Short task => Render the listing below as a Markdown table with two columns, Row and Line. Give each non-blank line its own numbered row, and leave out the pictures.

Dataset records =>
— Start —
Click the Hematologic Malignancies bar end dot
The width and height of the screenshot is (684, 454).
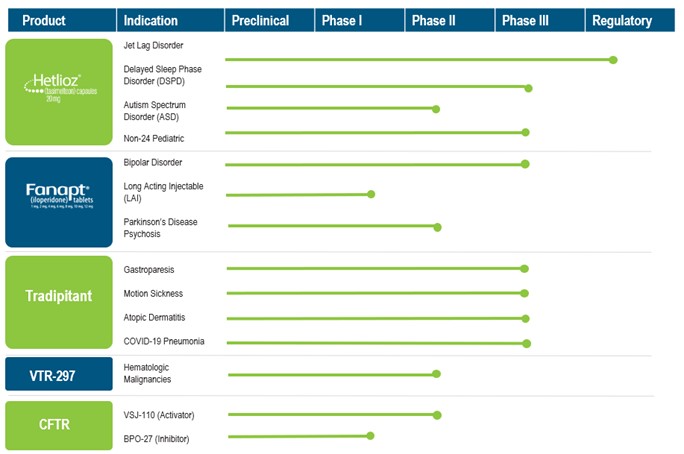(x=437, y=374)
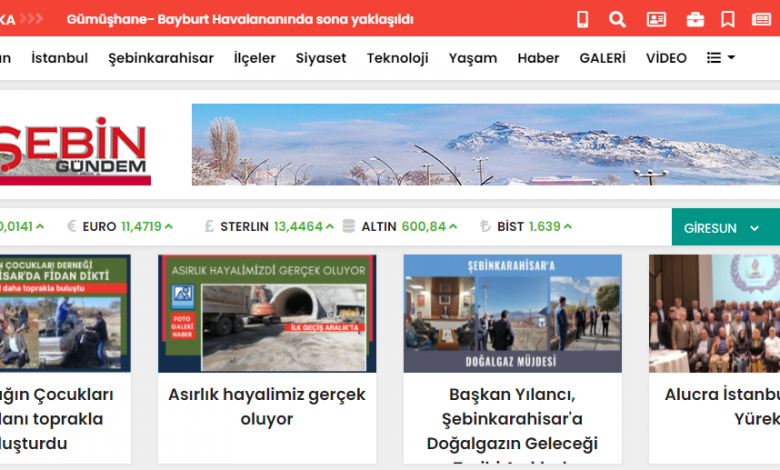Click the ID card icon in header
This screenshot has height=470, width=780.
pos(656,19)
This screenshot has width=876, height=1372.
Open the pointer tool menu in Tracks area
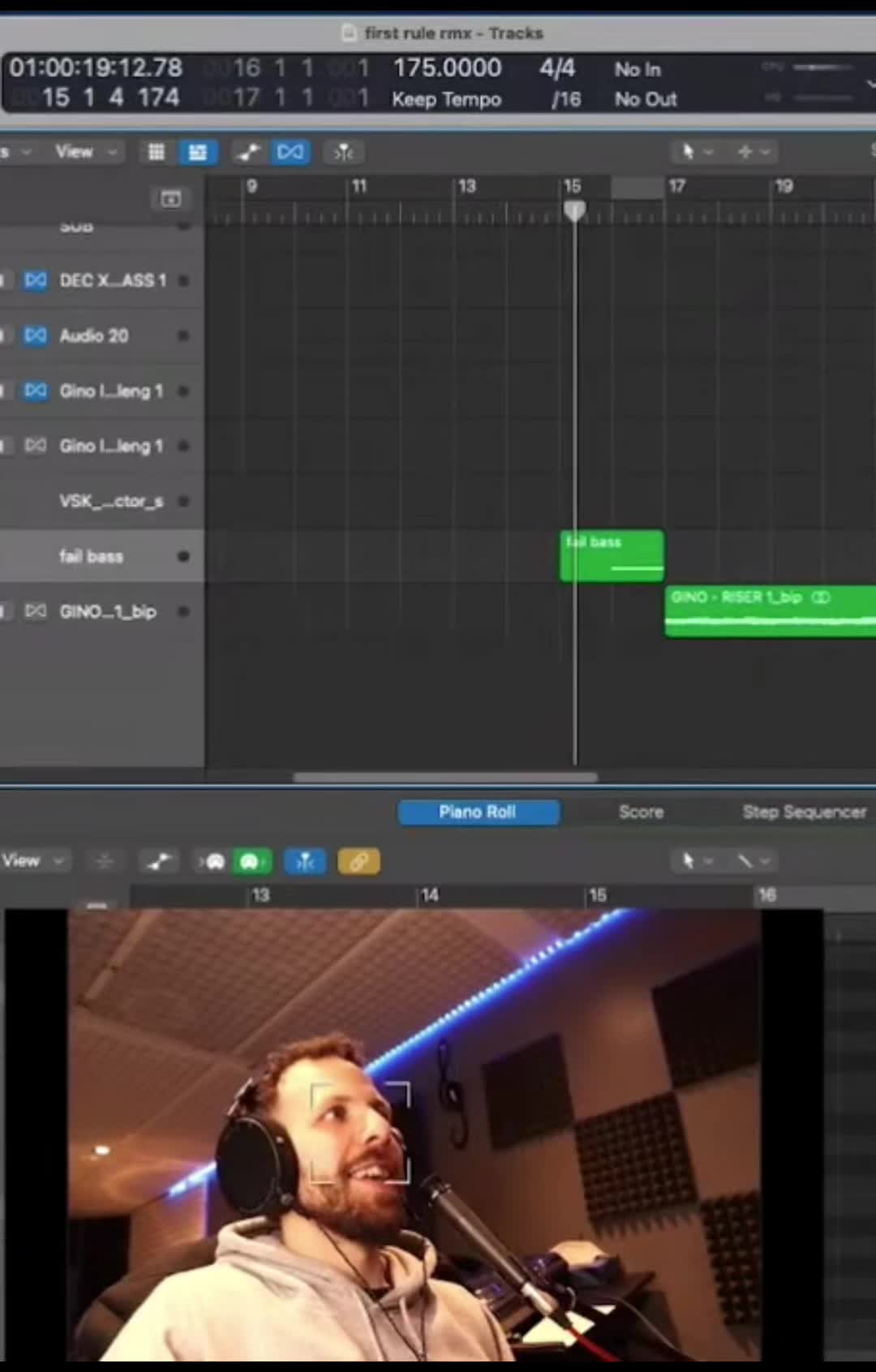pos(695,152)
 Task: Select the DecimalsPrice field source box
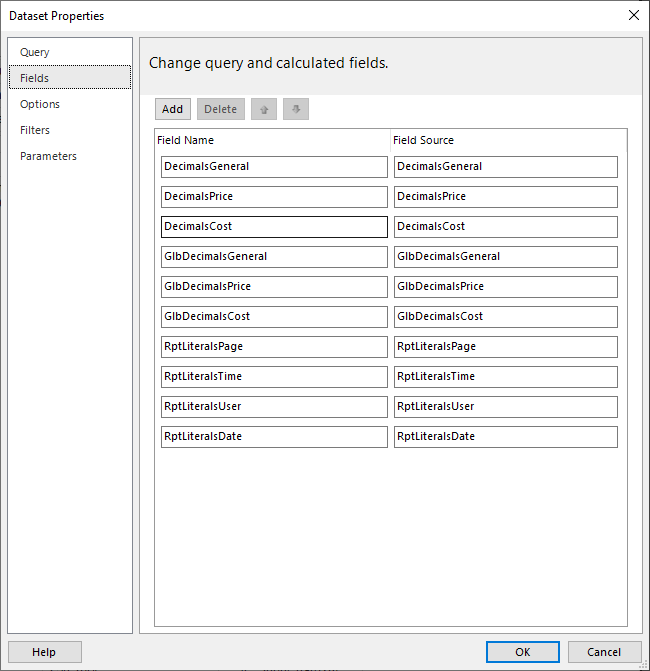[506, 197]
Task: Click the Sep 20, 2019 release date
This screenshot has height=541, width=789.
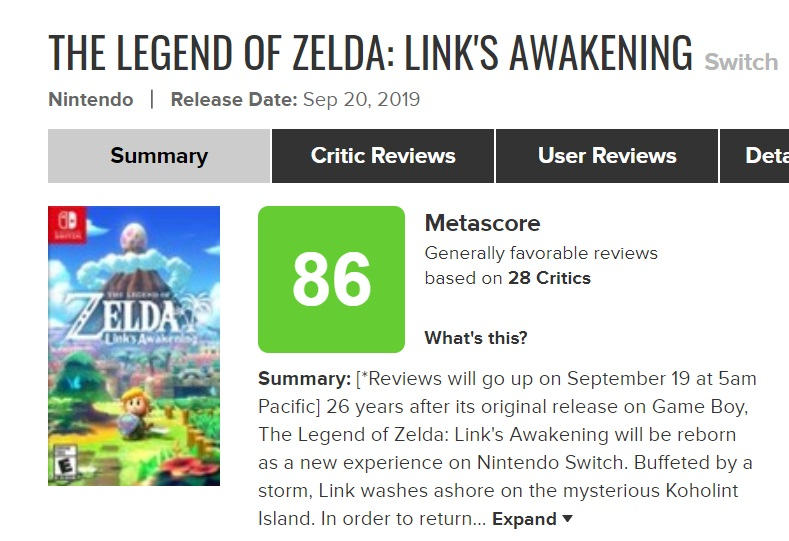Action: [x=362, y=100]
— End —
Output =>
| Row | Line |
|---|---|
| 1 | Click the Hematologic Malignancies bar end dot |
| 2 | The width and height of the screenshot is (684, 454). |
| 3 | (x=437, y=374) |
| 4 | Click the ID card icon in header |
| 5 | This screenshot has height=470, width=780. |
| 6 | pos(656,19) |
| 7 | This screenshot has width=876, height=1372. |
| 8 | Open the pointer tool menu in Tracks area |
| 9 | pos(695,152) |
| 10 |  Task: Select the DecimalsPrice field source box |
| 11 | [506, 197] |
| 12 | Task: Click the Sep 20, 2019 release date |
| 13 | This screenshot has height=541, width=789. |
| 14 | Action: [x=362, y=100] |